Due fattori si uniscono a creare il problema
A favorire la crescita di questa forma di tumore purtroppo ancora molto letale, l’adenocarcinoma duttale del pancreas, è la speciale alleanza fra un particolare tipo di cellule immunitarie, chiamate macrofagi IL-1beta+, e alcune cellule tumorali molto aggressive e note per essere legate a infiammazioni.
“Si tratta di una sorta di un circolo vizioso autoalimentato. I macrofagi rendono le cellule tumorali più aggressive, e le cellule tumorali riprogrammano i macrofagi in grado di favorire l’infiammazione e la progressione della malattia -, osserva il coordinatore della ricerca Renato Ostuni, responsabile del laboratorio di Genomica del Sistema Immunitario Innato all’Istituto Sr-Tiget e professore associato all’Università Vita-Salute San Raffaele”.
I macrofagi sono cellule del sistema immunitario innato che si attivano rapidamente per proteggere i tessuti, ma nel caso dei tumori vengono riprogrammate e aiutano la malattia. Vengono chiamati ‘Tam’, che sta per ‘macrofagi associati al tumore’ e sono bersagli importanti dell’immunoterapia, ma nel tumore del pancreas è molto difficile colpirli. La scoperta della loro alleanza con le cellule tumorali potrebbe cambiare la situazione.
Importante agire sull’infiammazione
Come riporta Ansa, “Oltre a essere caratterizzato da un sistema immunitario compromesso, che limita l’efficacia anche delle più avanzate immunoterapie, il tumore del pancreas presenta una forte componente infiammatoria – osserva Ostuni. Ciò è particolarmente rilevante poiché l’insorgenza di danni ai tessuti, e le risposte infiammatorie che ne conseguono, quali le pancreatiti, sono noti fattori di rischio per lo sviluppo neoplastico”.
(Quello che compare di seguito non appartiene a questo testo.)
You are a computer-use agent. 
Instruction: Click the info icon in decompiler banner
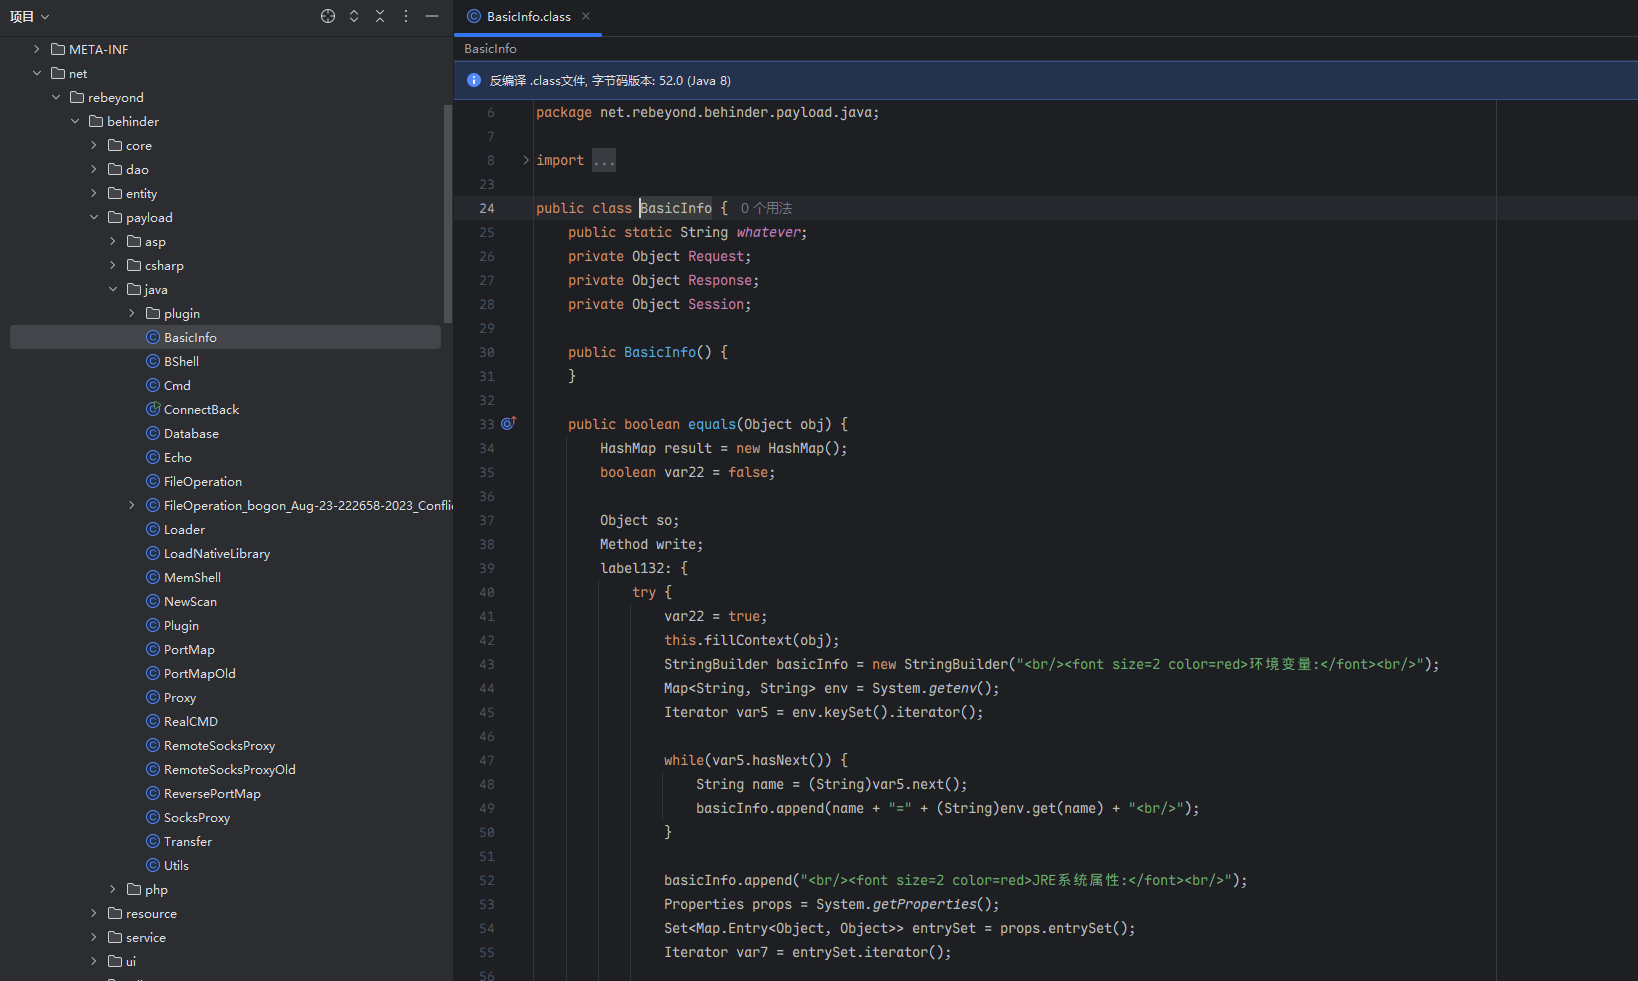tap(474, 80)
Identificare le cellule immunitarie impazzite ha richiesto tecnologie avanzate, un lungo lavoro di analisi e una forte collaborazione, sia fra discipline diverse, dalla genetica alla bioiformatica, sia fra ricercatori e medici dell’Irccs ospedale San Raffaele. È stato anche necessario ottenere l’identikit molecolare di migliaia di queste cellule prelevate da pazienti con il tumore del pancreas. Tutto questo ha permesso di identificare un sottogruppo di macrofagi specializzati nel rendere le cellule tumorali particolarmente aggressive: si annidano in nicchie vicine alle cellule malate, inducendole a scatenare infiammazioni e le cellule tumorali così trasformate potenziano a loro volta i macrofagi. Uno degli obiettivi della ricerca è ora rompere questa alleanza, innanzitutto allontanando i macrofagi dalle cellule tumorali.
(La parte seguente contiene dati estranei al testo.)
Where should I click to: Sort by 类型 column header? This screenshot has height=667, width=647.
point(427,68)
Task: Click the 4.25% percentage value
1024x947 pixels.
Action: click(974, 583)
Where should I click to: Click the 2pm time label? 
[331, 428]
Cos’è l’adenocarcinoma del pancreas
Tutto carne. Questo significa, in greco antico, il termine pancreas, a significare l’importanza di questo organo per il benessere. Purtroppo anche il pancreas può diventare sede di un tumore, sia pure se con caratteristiche diverse visto che l’organo gioca vari ruoli nell’organismo umano. Il più frequente è l’adenocarcinoma, che è quello di cui si parla nella ricerca. È particolarmente aggressivo. Ben più rari sono invece i tumori neuroendocrini, che originano dalle strutture del pancreas deputate alla secrezione di ormoni.
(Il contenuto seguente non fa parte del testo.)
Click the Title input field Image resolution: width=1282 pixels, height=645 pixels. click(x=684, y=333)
Oggi la cura va studiata caso per caso, pur se si tratta di una forma tumorale estremamente complessa da affrontare. Il motivo? Bisogna considerare la rapidità e l’aggressività della diffusione del carcinoma pancreatico nei tessuti vicini, la difficoltà ad ottenere una diagnosi precoce, la refrattarietà alla chemioterapia standard e la sua tendenza a recidivare. Oggi, quando cui il tumore è ancora localizzato, l’intervento chirurgico è l’opzione terapeutica con le maggiori probabilità curative. Chemioterapia, radioterapia e percorsi di cura sono comunque trattamenti che hanno significato, caso per caso, sulla base della scelta dei curanti.